E-HowNet
Concept Net
ConceptNet is an ontological system for lexical knowledge and common sense knowledge representation and processing. It is comprised of two major components, namely, a knowledge representation model and knowledge. The knowledge representation model is a frame-based entity-relation model called Extended-HowNet, which provides a universal representational framework for lexical knowledge with meaning composition and decomposition capabilities. The encoded knowledge in ConceptNet includes lexical concepts and common sense knowledge.
E-HowNet
In 1988, Dong ZhenDong proposed several important principles for building a knowledge base. He suggested that all concepts should be defined by a closed set of primitives and features which is different to, organizing concepts into synonym sets, as is the case in WordNet. This approach provides richer information for natural language processing and is more flexible for generating a new concept. Dong used over 2,000 primitives and over 200 hundred Event-role and Features to describe general concepts and map the relations among them. The following is an example.
In 2003, the Sinica CKIP group and Professor Dong began a cooperative project to build a HowNet for traditional Chinese, called HowNet-Big5. We adopted the HowNet-based meaning representation mechanism to define the word meanings of over 90,000 lexical entries in the CKIP Chinese Lexical Knowledge Base. However, we had to make some changes to the HowNet definition structure to address the capabilities of semantic composition and decomposition properties of the model. We invented and added the description of Multi-level meaning representation and complex relation/relations? Instead of using primitives, basic concepts are used as the elements to define complex concepts. As a result, HowNet-Big5 evolved into a new knowledge representation model, called Extended-HowNet. For more details, please read the article “多層次概念定義與複雜關係表達—繁體字知網的新增架構” (Chen et al. 2005).
The advantages of Extended-HowNet are as follows:
- Extended-HowNet represents concepts in more accurate way by not restricting the definition vocabulary to a closed set of primitives only, i.e., any well-defined concepts can be used to define a new concept.
- It accords with human cognition models. Since complex concepts are defined by basic concepts, the definitions are easier to understand.

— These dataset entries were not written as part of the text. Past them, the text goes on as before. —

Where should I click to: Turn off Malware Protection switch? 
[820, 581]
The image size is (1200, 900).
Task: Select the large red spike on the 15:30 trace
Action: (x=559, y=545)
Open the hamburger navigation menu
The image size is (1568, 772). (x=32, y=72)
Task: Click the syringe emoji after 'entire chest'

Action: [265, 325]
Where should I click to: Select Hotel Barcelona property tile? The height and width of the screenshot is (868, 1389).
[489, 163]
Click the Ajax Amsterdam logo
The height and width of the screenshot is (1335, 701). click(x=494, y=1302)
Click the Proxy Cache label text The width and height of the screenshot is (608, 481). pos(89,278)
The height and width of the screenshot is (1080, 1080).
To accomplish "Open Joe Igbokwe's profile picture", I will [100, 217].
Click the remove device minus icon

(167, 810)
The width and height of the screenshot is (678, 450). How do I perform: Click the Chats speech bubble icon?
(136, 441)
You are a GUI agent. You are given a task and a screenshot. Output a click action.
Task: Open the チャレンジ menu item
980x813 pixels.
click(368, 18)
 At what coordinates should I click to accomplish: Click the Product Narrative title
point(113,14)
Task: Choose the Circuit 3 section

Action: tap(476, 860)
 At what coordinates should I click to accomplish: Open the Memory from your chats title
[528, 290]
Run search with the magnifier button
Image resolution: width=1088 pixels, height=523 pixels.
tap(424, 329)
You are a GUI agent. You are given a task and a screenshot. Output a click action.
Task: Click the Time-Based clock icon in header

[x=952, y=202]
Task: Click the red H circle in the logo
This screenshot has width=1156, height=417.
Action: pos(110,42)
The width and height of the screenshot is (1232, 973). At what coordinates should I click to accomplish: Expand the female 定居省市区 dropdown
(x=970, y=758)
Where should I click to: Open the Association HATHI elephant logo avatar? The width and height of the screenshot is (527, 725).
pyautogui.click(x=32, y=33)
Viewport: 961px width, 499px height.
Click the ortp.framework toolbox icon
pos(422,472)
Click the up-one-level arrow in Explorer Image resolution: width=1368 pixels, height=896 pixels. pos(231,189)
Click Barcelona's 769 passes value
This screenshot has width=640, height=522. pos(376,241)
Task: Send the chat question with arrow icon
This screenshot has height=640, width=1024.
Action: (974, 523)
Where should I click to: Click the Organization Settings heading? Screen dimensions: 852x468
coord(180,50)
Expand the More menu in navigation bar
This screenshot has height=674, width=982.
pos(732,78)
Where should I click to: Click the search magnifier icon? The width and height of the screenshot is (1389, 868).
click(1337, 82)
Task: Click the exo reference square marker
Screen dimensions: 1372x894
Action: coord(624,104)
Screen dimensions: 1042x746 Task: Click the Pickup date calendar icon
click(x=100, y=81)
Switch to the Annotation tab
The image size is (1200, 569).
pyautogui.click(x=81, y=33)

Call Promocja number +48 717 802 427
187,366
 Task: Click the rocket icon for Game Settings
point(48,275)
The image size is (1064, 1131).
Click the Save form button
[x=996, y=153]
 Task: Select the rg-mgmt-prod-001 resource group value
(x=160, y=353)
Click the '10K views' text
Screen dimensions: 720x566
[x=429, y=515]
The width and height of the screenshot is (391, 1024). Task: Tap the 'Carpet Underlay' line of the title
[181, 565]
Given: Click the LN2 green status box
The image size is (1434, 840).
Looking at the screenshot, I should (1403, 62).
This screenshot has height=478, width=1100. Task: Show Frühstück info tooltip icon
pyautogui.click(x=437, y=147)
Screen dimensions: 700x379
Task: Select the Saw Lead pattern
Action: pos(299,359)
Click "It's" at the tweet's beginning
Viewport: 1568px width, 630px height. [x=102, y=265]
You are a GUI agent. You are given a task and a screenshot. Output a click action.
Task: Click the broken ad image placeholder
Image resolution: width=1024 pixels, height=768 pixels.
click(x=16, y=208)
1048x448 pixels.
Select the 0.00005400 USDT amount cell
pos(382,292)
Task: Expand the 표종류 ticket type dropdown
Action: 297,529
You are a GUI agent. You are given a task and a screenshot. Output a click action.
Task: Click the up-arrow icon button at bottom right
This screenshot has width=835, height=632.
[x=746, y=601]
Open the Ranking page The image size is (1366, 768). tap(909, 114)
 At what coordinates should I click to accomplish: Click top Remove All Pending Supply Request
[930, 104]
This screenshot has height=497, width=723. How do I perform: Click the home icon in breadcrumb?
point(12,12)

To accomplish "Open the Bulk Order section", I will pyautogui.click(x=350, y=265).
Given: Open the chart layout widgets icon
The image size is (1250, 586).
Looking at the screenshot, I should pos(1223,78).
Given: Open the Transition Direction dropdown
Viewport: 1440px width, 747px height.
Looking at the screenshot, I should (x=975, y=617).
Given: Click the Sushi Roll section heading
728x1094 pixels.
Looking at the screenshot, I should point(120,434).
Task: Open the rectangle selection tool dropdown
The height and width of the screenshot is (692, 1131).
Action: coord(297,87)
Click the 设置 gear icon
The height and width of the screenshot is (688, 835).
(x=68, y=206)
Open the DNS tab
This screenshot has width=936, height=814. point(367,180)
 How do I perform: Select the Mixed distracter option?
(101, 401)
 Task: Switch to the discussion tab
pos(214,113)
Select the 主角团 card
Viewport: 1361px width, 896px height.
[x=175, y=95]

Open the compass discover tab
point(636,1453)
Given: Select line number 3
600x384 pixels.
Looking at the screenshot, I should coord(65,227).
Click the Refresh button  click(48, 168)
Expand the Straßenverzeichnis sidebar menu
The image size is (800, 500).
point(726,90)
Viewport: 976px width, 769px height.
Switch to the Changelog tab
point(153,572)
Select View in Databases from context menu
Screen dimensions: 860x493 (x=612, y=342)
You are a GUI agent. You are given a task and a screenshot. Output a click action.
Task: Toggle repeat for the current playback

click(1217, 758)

- To reach a canonical representation, if a lexical concept is defined by different annotators, the different higher level definitions can be converted into same or similar primitives at the end.
- The conversion of primitives into WordNet synsets makes the representation language independent.
- The definitions in Extended-HowNet are designed for easy semantic composition, decomposition, and translation into natural language expressions.
- Complex definitions are facilitated to define kinship relations, temporal and spatial concepts, comparative notions, etc.
So far we have studied and set specific expressions for comparative constructions, interogative words, and modality in Chinese. In addition, we are working on the dedicate ontological relation. We hope the hierarchical inheritance property of the ontology would help computers understand the relations between concepts. The elaborated illustration on each semantic roles and relations are shown in our “E-HowNet Technical Report” (詞庫小組 2009).
Representation of Lexical Concepts
- E-HowNet Ontology Online. (See below)
- Every primitive of HowNet has been connected to the WordNet synsets.
- The taxonomy structures for semantic roles have benn constructed. Please see attached files: The semantic roles for Object, The semantics roles for Event, function.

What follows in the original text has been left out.